El poliéster reciclado (rPET), mayoritariamente fabricado a partir de botellas plásticas PET, tiene características que desmienten su halo sostenible:
- Duración de hasta 30 años sin degradarse, igual que el poliéster virgen (Environmental Sciences Europe, 2021).
- Liberación de hasta 700.000 microfibras por lavado, contaminando ríos y océanos (Pirc et al., 2016).
- Solo 2-3 ciclos de reciclaje posibles, antes de volverse inservible (Textile Exchange, 2023).
Y sin embargo, la industria lo promueve como la gran solución. ¿Por qué? Porque ahí entra el greenwashing.
El greenwashing textil: sostenibilidad de escaparate, impacto real mínimo
El greenwashing es la práctica de presentar productos o prácticas como sostenibles sin que lo sean en profundidad o de manera significativa. En el caso del poliéster reciclado, se ha convertido en la estrategia perfecta para lavar la imagen de marcas que siguen basando su modelo de negocio en la sobreproducción, la obsolescencia programada y la lógica del fast fashion.
Frases como “hecho con botellas recicladas” o “tejidos responsables” aparecen en etiquetas y campañas, mientras las mismas empresas lanzan nuevas colecciones cada 15 días, fomentando el consumo masivo y desechable.

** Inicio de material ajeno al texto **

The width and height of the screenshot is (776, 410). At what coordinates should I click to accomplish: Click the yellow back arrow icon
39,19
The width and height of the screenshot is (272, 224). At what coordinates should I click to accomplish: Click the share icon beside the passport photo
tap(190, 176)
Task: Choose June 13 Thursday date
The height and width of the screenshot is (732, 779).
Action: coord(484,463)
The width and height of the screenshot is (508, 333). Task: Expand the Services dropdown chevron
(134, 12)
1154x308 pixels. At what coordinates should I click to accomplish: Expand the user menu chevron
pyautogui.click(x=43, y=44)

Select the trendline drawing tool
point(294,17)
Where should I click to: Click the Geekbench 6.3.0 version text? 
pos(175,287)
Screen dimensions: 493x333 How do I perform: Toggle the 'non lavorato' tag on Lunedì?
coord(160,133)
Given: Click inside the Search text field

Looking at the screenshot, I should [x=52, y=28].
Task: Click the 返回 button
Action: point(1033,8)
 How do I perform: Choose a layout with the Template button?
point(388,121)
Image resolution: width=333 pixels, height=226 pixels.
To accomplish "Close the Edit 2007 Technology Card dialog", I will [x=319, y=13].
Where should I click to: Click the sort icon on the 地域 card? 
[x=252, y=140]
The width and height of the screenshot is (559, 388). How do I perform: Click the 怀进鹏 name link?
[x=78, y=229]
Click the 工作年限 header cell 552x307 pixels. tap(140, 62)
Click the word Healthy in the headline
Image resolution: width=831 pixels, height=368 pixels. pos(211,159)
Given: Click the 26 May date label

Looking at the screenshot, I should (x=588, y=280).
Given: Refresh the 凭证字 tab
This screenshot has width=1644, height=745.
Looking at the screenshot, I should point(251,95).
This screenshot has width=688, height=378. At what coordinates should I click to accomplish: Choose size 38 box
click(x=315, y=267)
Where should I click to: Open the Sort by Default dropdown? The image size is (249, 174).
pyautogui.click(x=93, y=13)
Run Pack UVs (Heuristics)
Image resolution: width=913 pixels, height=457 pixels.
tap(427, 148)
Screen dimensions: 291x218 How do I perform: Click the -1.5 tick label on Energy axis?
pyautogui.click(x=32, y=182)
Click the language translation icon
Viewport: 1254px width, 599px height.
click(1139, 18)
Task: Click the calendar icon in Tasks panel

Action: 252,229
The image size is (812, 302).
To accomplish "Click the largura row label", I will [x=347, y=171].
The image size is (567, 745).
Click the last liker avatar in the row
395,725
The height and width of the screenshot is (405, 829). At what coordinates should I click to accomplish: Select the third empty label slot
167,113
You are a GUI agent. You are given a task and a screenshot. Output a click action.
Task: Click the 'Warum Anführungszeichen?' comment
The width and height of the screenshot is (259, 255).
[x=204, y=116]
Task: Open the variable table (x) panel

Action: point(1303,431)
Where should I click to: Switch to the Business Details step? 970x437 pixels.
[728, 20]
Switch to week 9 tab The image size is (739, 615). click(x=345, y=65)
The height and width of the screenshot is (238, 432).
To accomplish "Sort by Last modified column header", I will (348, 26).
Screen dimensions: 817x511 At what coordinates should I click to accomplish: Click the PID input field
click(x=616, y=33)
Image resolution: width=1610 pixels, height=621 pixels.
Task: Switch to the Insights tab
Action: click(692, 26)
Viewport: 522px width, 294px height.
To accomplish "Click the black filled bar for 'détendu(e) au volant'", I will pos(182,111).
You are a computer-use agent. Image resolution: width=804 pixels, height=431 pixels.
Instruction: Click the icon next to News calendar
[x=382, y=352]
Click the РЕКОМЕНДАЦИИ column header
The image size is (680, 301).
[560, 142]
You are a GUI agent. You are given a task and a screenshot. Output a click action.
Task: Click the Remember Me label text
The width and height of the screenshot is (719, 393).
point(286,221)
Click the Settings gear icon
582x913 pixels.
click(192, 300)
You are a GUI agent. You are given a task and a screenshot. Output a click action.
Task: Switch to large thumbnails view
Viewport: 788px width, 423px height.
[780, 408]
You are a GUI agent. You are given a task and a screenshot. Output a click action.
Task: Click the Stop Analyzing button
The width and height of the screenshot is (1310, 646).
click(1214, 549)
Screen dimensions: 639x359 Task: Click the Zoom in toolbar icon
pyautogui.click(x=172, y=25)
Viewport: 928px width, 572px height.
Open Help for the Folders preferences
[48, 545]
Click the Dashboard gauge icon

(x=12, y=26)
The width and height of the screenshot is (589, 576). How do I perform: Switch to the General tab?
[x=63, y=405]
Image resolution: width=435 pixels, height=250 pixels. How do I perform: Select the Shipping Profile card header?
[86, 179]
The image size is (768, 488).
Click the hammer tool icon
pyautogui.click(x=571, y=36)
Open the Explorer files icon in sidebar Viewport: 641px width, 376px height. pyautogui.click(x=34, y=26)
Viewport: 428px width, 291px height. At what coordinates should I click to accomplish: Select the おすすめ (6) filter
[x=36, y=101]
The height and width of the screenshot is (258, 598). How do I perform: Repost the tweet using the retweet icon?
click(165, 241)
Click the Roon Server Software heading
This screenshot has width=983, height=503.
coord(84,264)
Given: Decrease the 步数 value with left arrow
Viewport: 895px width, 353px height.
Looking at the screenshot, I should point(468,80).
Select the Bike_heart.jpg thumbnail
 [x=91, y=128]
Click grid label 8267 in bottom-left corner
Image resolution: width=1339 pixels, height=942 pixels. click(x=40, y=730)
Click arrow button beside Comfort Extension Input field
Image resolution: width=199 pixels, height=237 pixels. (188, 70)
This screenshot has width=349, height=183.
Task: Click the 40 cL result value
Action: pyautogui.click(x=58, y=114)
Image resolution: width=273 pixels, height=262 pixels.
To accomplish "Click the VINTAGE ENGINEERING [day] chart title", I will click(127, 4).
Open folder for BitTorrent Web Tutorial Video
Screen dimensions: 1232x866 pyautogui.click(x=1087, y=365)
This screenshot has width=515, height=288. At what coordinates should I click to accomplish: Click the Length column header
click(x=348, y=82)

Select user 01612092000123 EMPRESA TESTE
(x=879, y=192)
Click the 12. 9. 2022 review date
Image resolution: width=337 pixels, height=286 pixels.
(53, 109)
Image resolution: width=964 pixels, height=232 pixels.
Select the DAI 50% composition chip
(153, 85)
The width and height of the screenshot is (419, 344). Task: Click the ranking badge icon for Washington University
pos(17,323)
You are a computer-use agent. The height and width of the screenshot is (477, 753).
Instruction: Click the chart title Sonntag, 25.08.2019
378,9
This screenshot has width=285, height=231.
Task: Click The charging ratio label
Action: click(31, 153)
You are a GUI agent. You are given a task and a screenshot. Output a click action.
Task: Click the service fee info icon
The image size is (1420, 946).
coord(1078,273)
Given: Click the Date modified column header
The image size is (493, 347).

Lo que pocas marcas dicen es que:
- El reciclaje textil no es circular. La mayoría de las prendas no se reciclan tras su uso.
- El PET desviado al textil afecta a la cadena de reciclaje de envases, que sí es más sostenible y funcional (WRAP UK, 2023).
- La falta de infraestructura para el reciclaje textil hace que esas prendas terminen, en su mayoría, en vertederos o incineradoras.
El greenwashing no solo engaña al consumidor, sino que desactiva la presión social hacia un cambio real, alimentando la falsa idea de que comprando “reciclado” ya estamos siendo responsables.

El desafío real: desmontar la ilusión del consumo verde
La solución no pasa por seguir produciendo ropa con residuos. Pasa por:
- Reducir drásticamente la producción y el consumo.
- Apostar por modelos de negocio basados en la durabilidad, la reparación y el rediseño.
- Desarrollar tecnologías de reciclaje químico capaces de crear poliéster circular real.
- Aplicar transparencia radical en las cadenas de producción.
El poliéster reciclado puede ser un paso parcial, pero nunca será suficiente si seguimos utilizando la misma lógica de consumo desechable. Mientras las marcas sigan invirtiendo más en marketing verde que en cambiar sus estructuras, la sostenibilidad seguirá siendo un adorno más de la industria.
En conclusión, el poliéster reciclado no es la solución mágica que la industria quiere venderte. Es, en gran medida, un símbolo de cómo el greenwashing manipula el discurso de la sostenibilidad para seguir manteniendo un modelo insostenible.
Lo que la moda necesita no es otro material milagroso, sino un cambio radical en la manera en que producimos, consumimos y pensamos la ropa. Y mientras las marcas no se responsabilicen —y nosotros tampoco— seguiremos vistiendo promesas vacías mientras el planeta paga la factura.